Ottawas Reformen zu Kaution und Strafzumessung treten in Kraft und adressieren häufige Problembereiche
Justizminister Sean Fraser erklärt, dass die bundesweiten Reformen zu Kaution und Strafzumessung, die sich auf die „häufigsten“ landesweiten Probleme konzentrieren, nun Gesetz sind.
Das Gesetz zur Reform von Kaution und Strafzumessung erhielt am Montagabend die königliche Zustimmung und bringt 80 Änderungen im Strafgesetzbuch, im Jugendstrafrecht (YCJA) und im National Defence Act mit sich.
Zu den Neuerungen gehört unter anderem eine Umkehr der Beweislast bei mehreren Straftaten, die es den Beschuldigten auferlegt, zu begründen, warum sie auf Kaution freigelassen werden sollten. Diese Umkehr der Beweislast wird auf Straftäter mit Vorstrafen innerhalb der letzten zehn Jahre ausgeweitet sowie auf aufeinanderfolgende Strafen für wiederholte Gewaltstraftäter in bestimmten Fällen.
Darüber hinaus verlangt das neue Gesetz von Gerichten, bei bestimmten Straftaten – darunter Autodiebstahl und organisierte Kriminalität – Waffenverbote und strengere Auflagen zu verhängen sowie „bei jeglichen Kautionsentscheidungen zu prüfen, ob die Vorwürfe zufällige oder grundlose Gewalt beinhalten“.
Wiederholte Gewaltstraftäter sehen sich zudem mit erschwerenden Umständen konfrontiert, die ihre Strafen erhöhen können.

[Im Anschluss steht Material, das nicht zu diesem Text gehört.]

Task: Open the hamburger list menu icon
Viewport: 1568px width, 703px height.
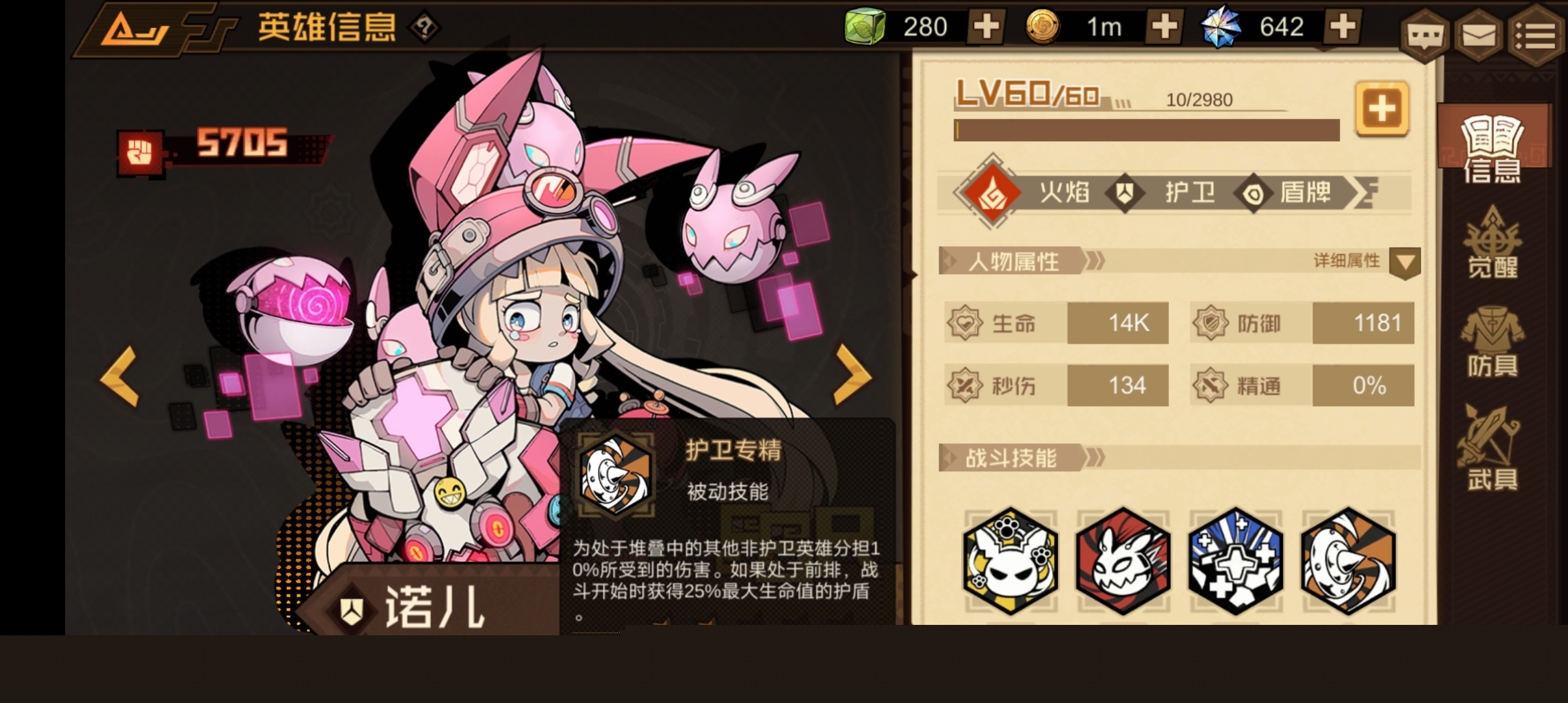Action: pos(1537,36)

„Dieses Gesetz ist Teil der öffentlichen Sicherheitsstrategie der Regierung, die darauf abzielt, Gemeinden im ganzen Land sicherer zu machen“, sagte Fraser am Dienstagnachmittag vor Reportern auf dem Parliament Hill.
„Der Fokus liegt dabei eindeutig auf Kaution und Strafzumessung, mit gezielten Maßnahmen, die einige der häufigsten Anliegen aus unseren Gesprächen mit Gemeinden in ganz Kanada adressieren – sei es Autodiebstahl, Wohnungseinbruch, Erpressung, Menschenhandel oder Körperverletzung und sexuelle Übergriffe.“
Fraser kündigte außerdem an, dass direkte finanzielle Unterstützung an die Provinzregierungen fließen werde, „um die Datenerfassung im Kautionssystem des Landes besser und standardisierter zu gestalten“.
Zusätzlich berichtete Fraser, er stehe im Austausch mit den Provinzen, um zwei Dutzend vakante Richterstellen zu besetzen, überlasse es den Provinzen jedoch, selbst über die notwendige Kapazität zur Behandlung Inhaftierter zu entscheiden.
„Ich würde alle Provinzen und Territorien nicht über einen Kamm scheren, denn sie befinden sich in unterschiedlichen Situationen, die nicht unbedingt die Erfahrungen einer Provinz in einer Nachbarprovinz widerspiegeln“, so Fraser.
Die Liberalen hatten den Gesetzentwurf am 23. Oktober 2025 eingebracht, nachdem Fraser am selben Tag erklärte, dass diese „umfassenden Reformen“ nach „intensiven Beratungen“ mit Polizei, Regierungen und Gemeinschaftsorganisationen entstanden seien.